You have a Kubernetes cluster humming on Digital Ocean and infrastructure defined in Azure Bicep sitting nearby, waiting to orchestrate it all. The problem is getting these two worlds to talk in a predictable, secure, and automated way without duct taping YAML and shell scripts together.
Azure Bicep gives you declarative infrastructure-as-code on Azure. It’s modular and clean, and it keeps your cloud resources versioned like application code. Digital Ocean Kubernetes is the opposite side of the aisle: simple, opinionated, and fast to deploy. Pairing them makes sense when you want Azure-managed identities, pipelines, or policy enforcement to control external Kubernetes clusters.
Integration starts with identity. Treat Azure as your source of truth for roles, secrets, and network authorization. You can declare service principals or managed identities in Bicep, then use those credentials to let automation authenticate with Digital Ocean via its API. When done right, this eliminates sticky-token chaos and makes cluster provisioning consistent across environments.
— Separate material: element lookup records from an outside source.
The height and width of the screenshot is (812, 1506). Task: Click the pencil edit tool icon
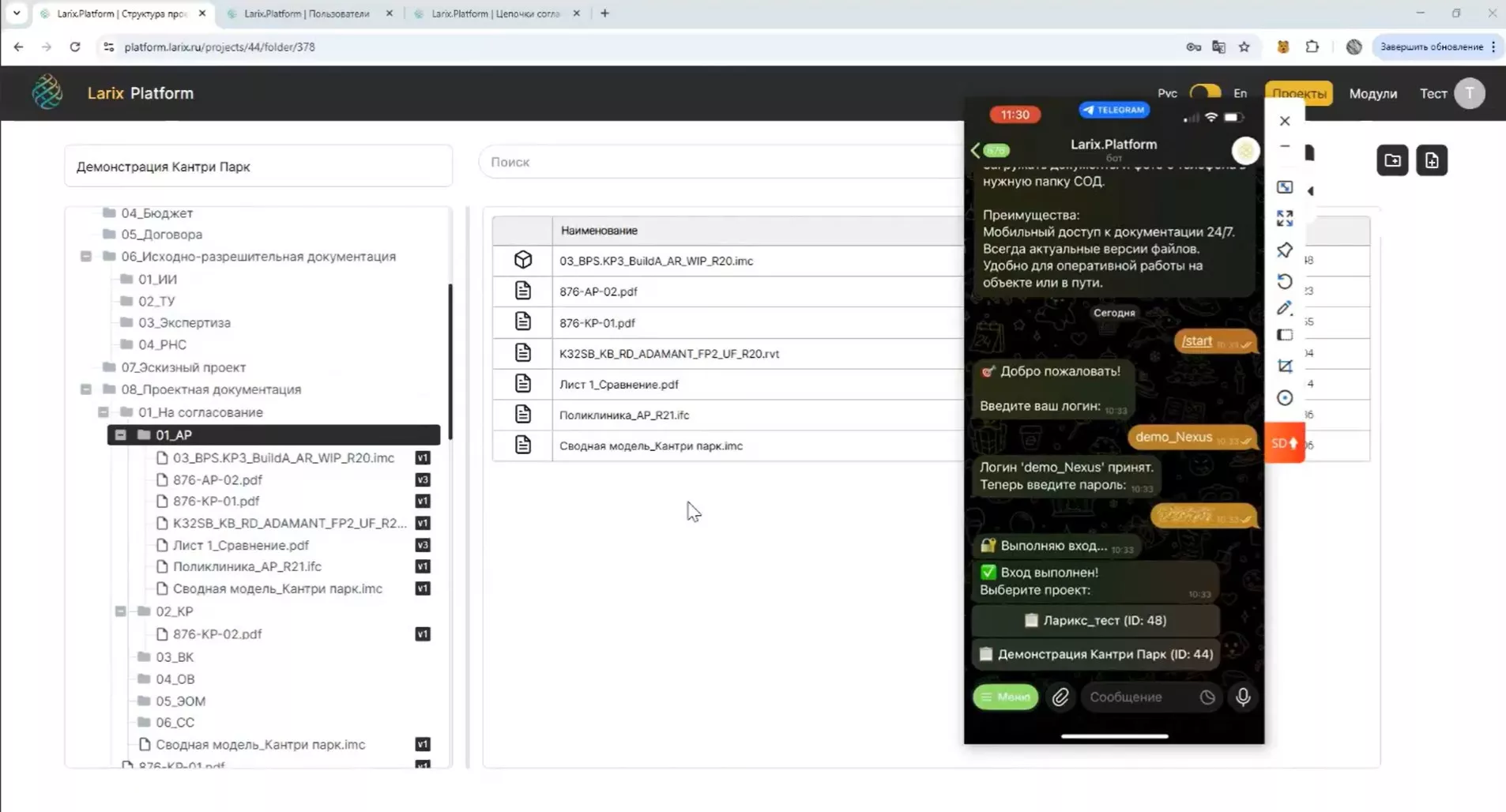coord(1284,308)
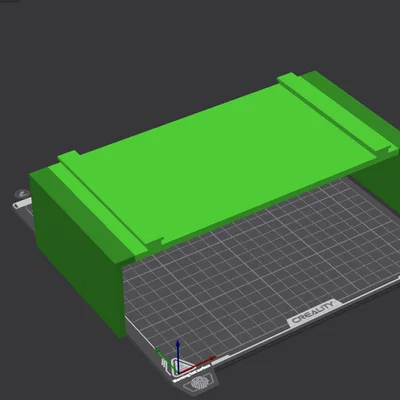The height and width of the screenshot is (400, 400).
Task: Click the green Y-axis arrow
Action: (x=166, y=360)
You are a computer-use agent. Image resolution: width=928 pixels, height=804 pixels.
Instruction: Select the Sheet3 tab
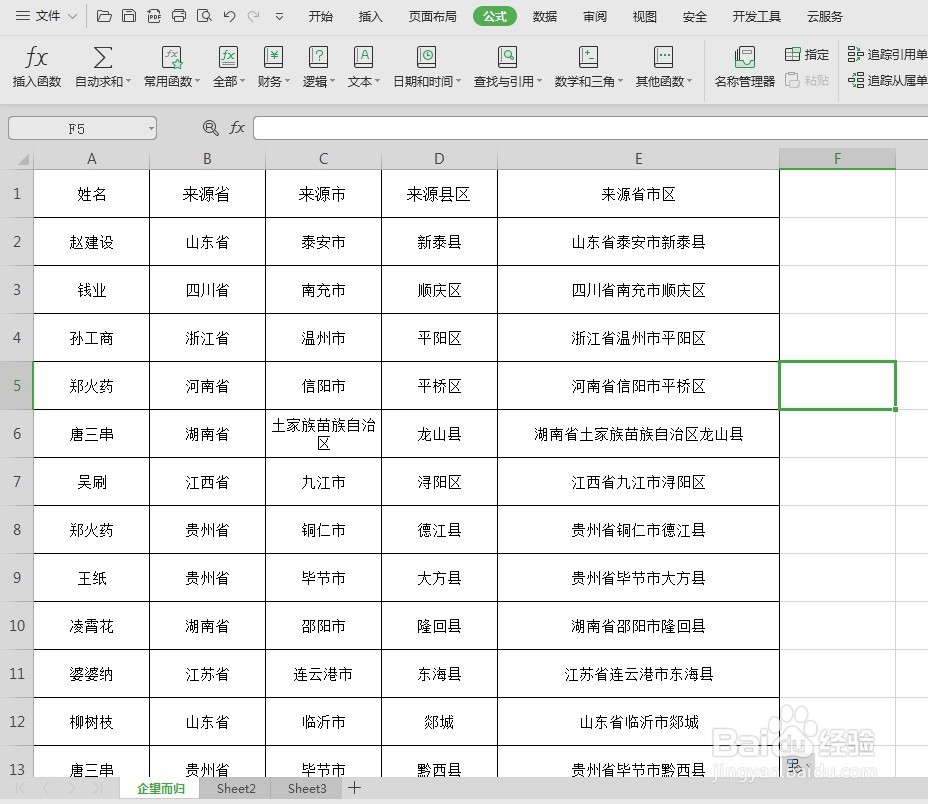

Next comes workflow automation. Bicep templates can define remote resources too, which means you can version-control the entire deployment path, from Azure key vaults that hold credentials to Digital Ocean load balancers and namespaces. The flow looks like this: Azure Pipelines or GitHub Actions triggers Bicep, Bicep provisions identity resources, those credentials apply a Terraform or API layer that configures Digital Ocean Kubernetes. Tight, repeatable, no clicks required.
Common hiccup: keeping RBAC aligned. If an Azure AD group has “Ops” privileges, replicate that mapping to Kubernetes service accounts. Avoid creating phantom roles by syncing identity providers using OIDC or SAML. Also, rotate secrets as part of your Bicep lifecycle, not as a weekend chore.